[Stored dataset items]
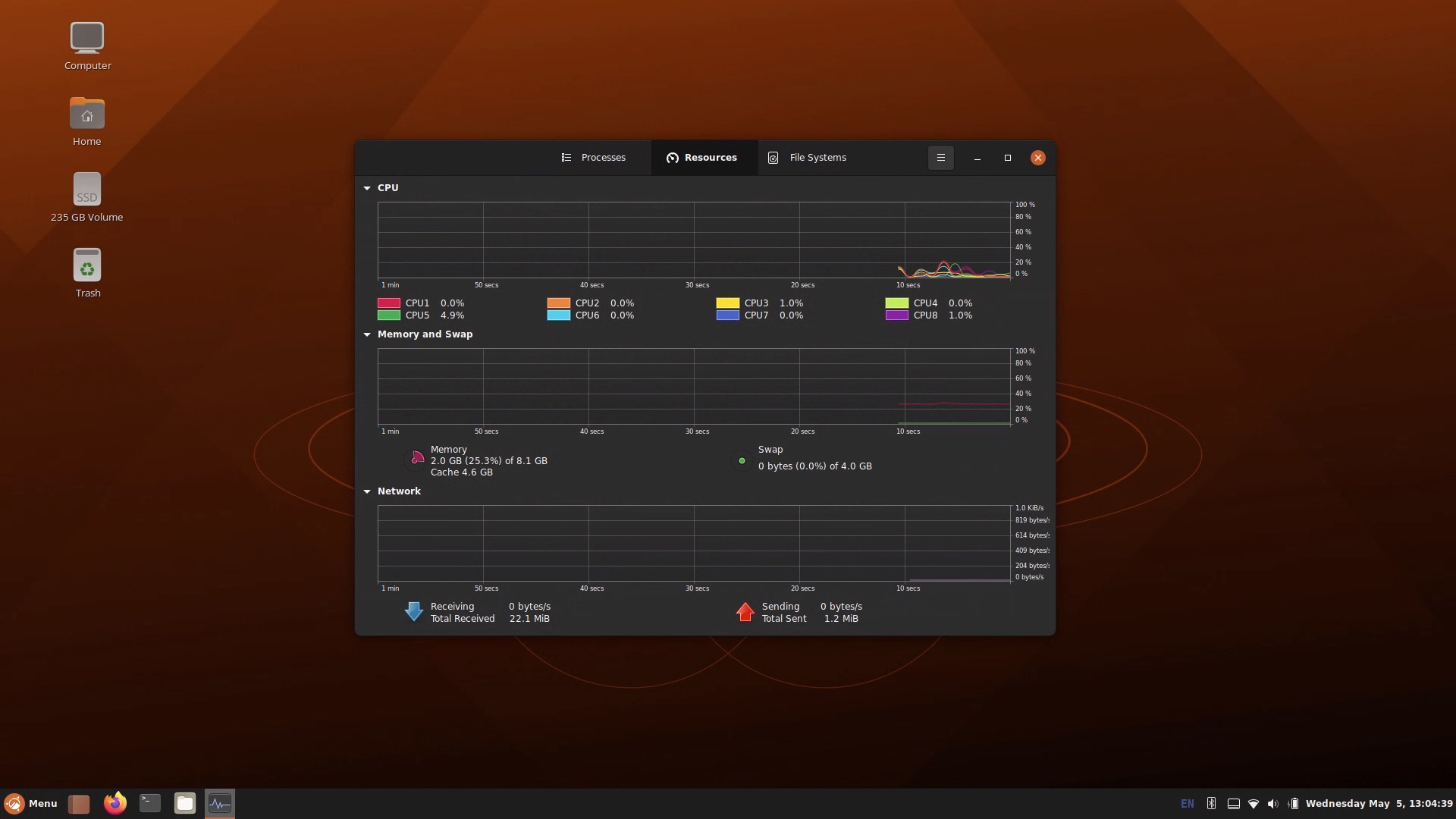1456x819 pixels.
Task: Check the battery icon in the system tray
Action: [x=1294, y=803]
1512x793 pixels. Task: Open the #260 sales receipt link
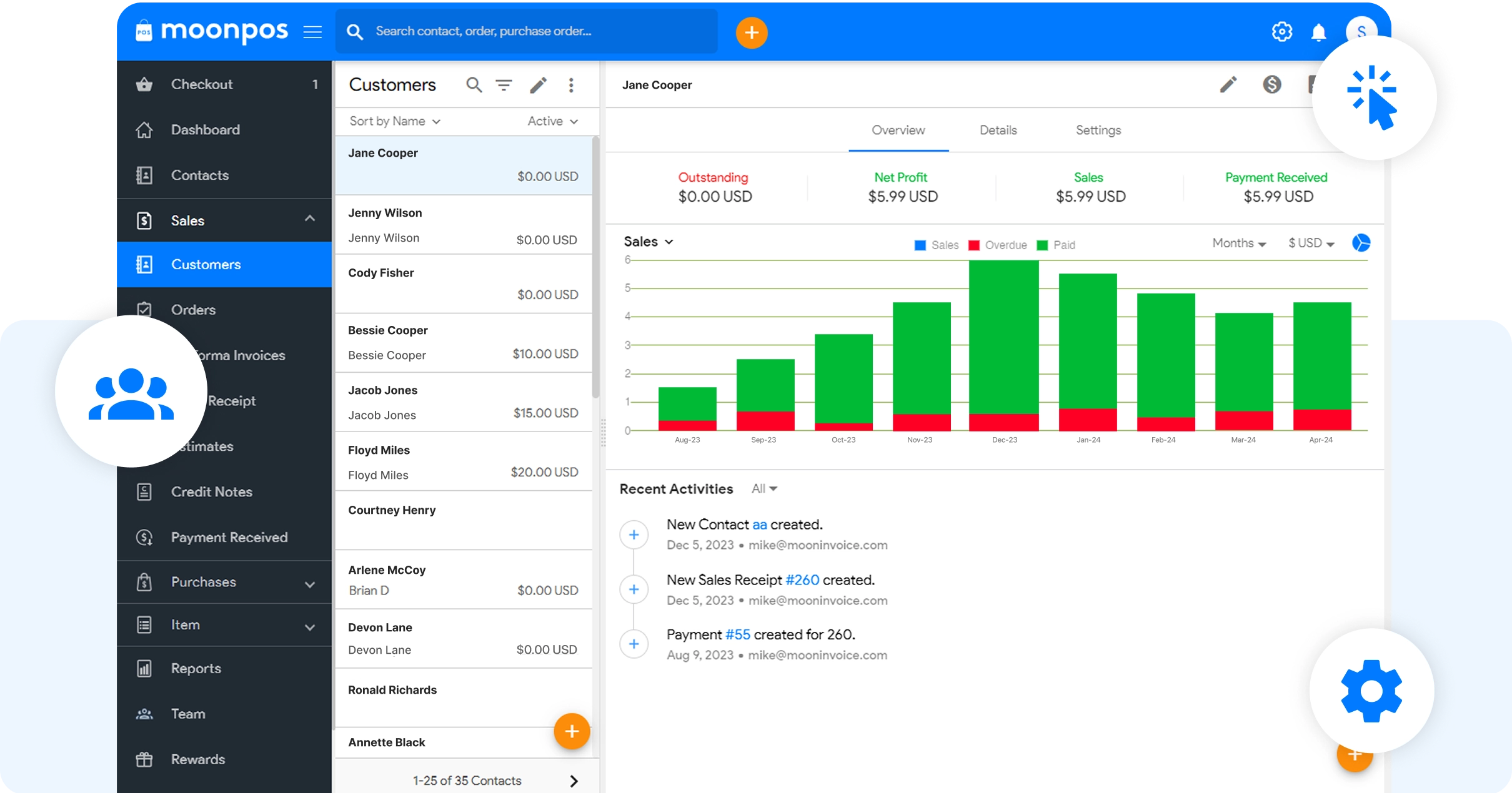pyautogui.click(x=802, y=580)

GOAL OF THE EXERCISE — Extract, word for word, each line from the one that contains "1512x793 pixels. Task: Open" through the final line of the data above. Leave the pictures out.

RESPONSE AREA —
1512x793 pixels. Task: Open the #260 sales receipt link
pyautogui.click(x=802, y=580)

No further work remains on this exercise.